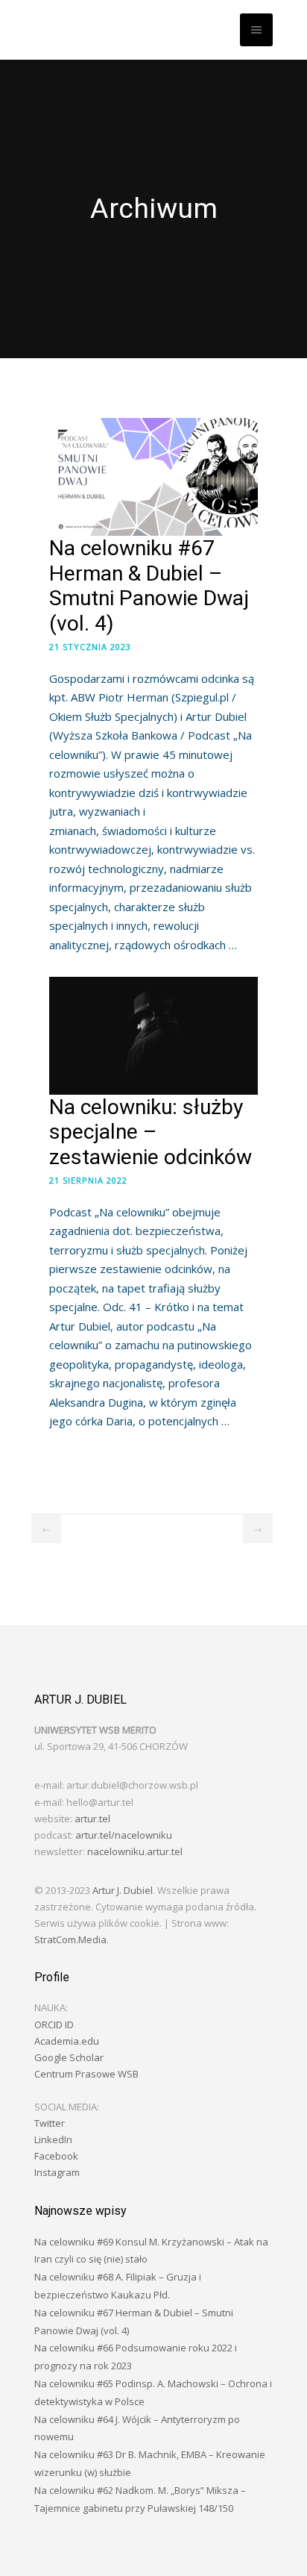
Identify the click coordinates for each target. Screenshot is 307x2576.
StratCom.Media (70, 1939)
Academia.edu (66, 2041)
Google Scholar (69, 2057)
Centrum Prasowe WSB (86, 2074)
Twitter (49, 2123)
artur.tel (92, 1818)
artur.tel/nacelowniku (123, 1835)
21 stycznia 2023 (90, 646)
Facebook (56, 2156)
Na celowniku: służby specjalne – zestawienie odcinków (150, 1132)
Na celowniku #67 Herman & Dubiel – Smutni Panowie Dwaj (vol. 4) (149, 586)
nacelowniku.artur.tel (135, 1851)
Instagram (57, 2172)
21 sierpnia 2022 (88, 1180)
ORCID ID (54, 2024)
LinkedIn (53, 2139)
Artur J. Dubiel (122, 1890)
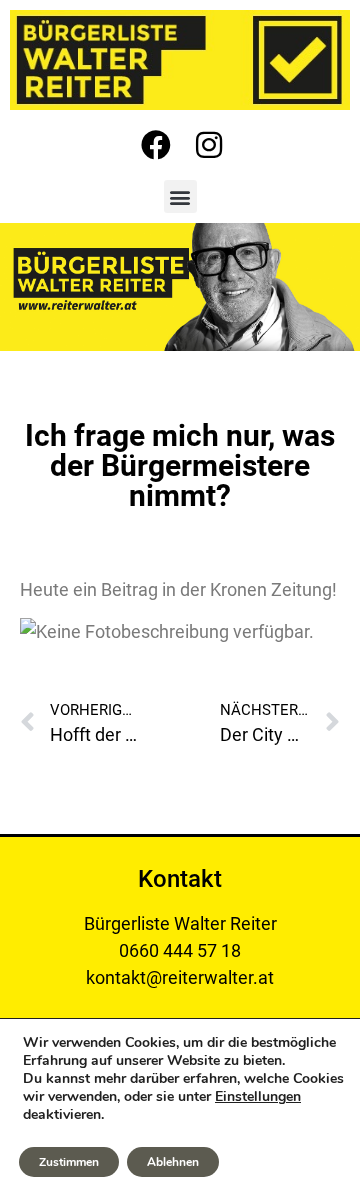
......
-- EXERCISE GOAL --
Search the listing for the string "nacelowniku". Copy each line where it is found.

-- THE ANSWER --
artur.tel/nacelowniku (123, 1835)
nacelowniku.artur.tel (135, 1851)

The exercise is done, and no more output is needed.